If you travel in a linear fashion and keep track of the cars you have passed, when you are on the first car. You have covered 0 floors and 0 cars.

You are on the fifth car. You have covered one floor, instead of 4 cars we can say you have covered one floor.

You have reached the 11th car, having covered two floors and two cars.

To cover each floor you have to go through 4 cars. Let's formalize it with a mathematical equation.
We are at the 5th car means we have covered 4 cars.

How many floors have we covered?

We have covered 1 floor: 4 divided by 4 equals 1.

What parking space on a particular floor(1)?

We have covered 0 parking spaces: 4 modulo 4 (remainder) equals 0.

With the 5th car, we have covered 1 floor and 0 parking spaces.

Bringing that analogy to the matrix, each row represents a floor and each column represents the parking space on that floor. The index of the matrix represents how many cars you have covered. One other thing to consider is that the parking lot is upside down, compared to the matrix

Since the indexes in arrays start from zero, we used the analogy of cars covered versus one car. This made the math work out.

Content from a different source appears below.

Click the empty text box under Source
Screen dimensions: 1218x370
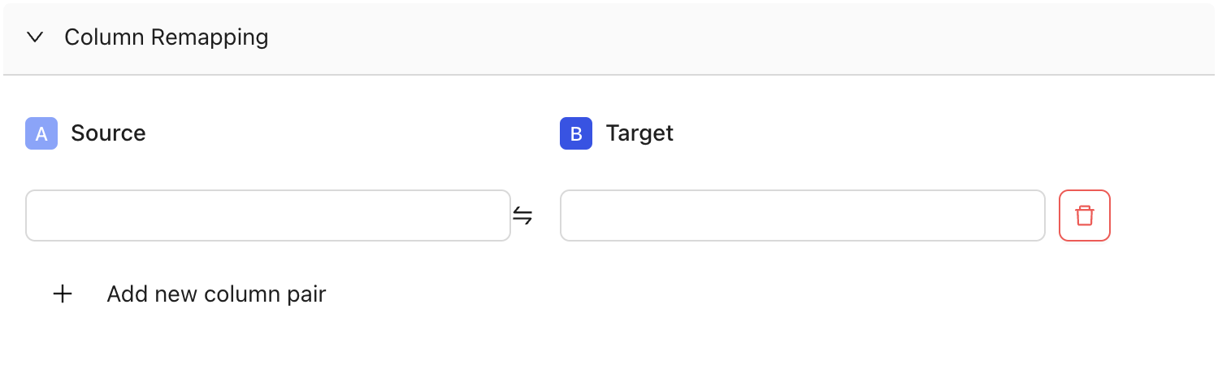pyautogui.click(x=268, y=215)
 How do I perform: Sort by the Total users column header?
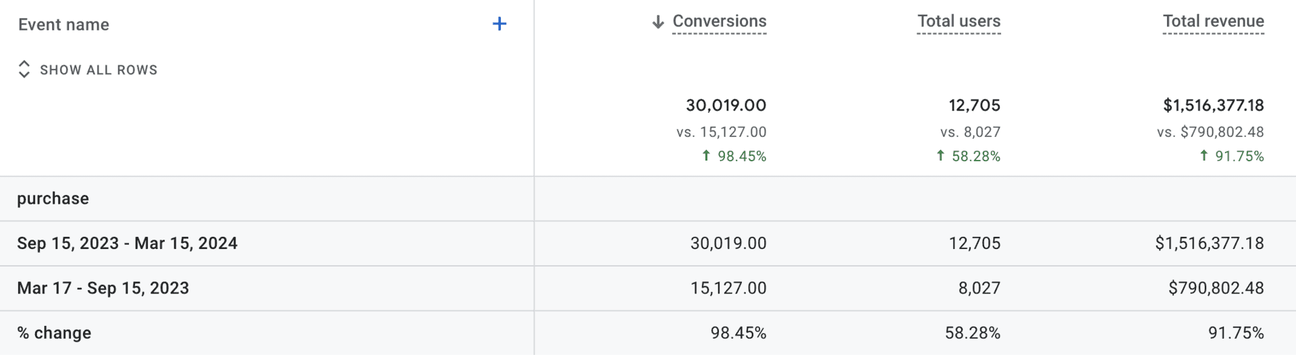tap(959, 22)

How can we formalize this from floors to rows and parking space to cols?

Why are we dividing it by cols, in each floor, there was a set number of parking spaces that can represent cols in a row.

Let's do a test drive with the matrix above

0th index

row = 0/4 = (0)
cols = 0 % 4 = (0)

0th at (0,0)

11th index

row = 11/4 = (2)
cols = 11 % 4 = (3)

11th at (2,3)

8th index

row = 8/4 = (2)
cols = 8 % 4 = (0)

11th at (2,0)

Since the number of cols can be dynamic we can formalize this to code.

# mapping 1D -> 2D
row = midpoint // len(matrix[0])
col = midpoint % len(matrix[0])

With the mapping function, we have reduced the problem from 2 dimensions (2D) to 1 dimension (1D), by ensuring that the elements retain their increasing monotonic structure in one dimension, which allows us to use a regular 🍦Binary Search(Vanilla) .

Left and right pointers mapped.

left, right = 0,(len(matrix)*len(matrix[0]))-1

Implementation

We map 2D rows and columns to indexes, allowing us to use binary search. Simple as that.

Instead of returning the index, we return True if found and False if not.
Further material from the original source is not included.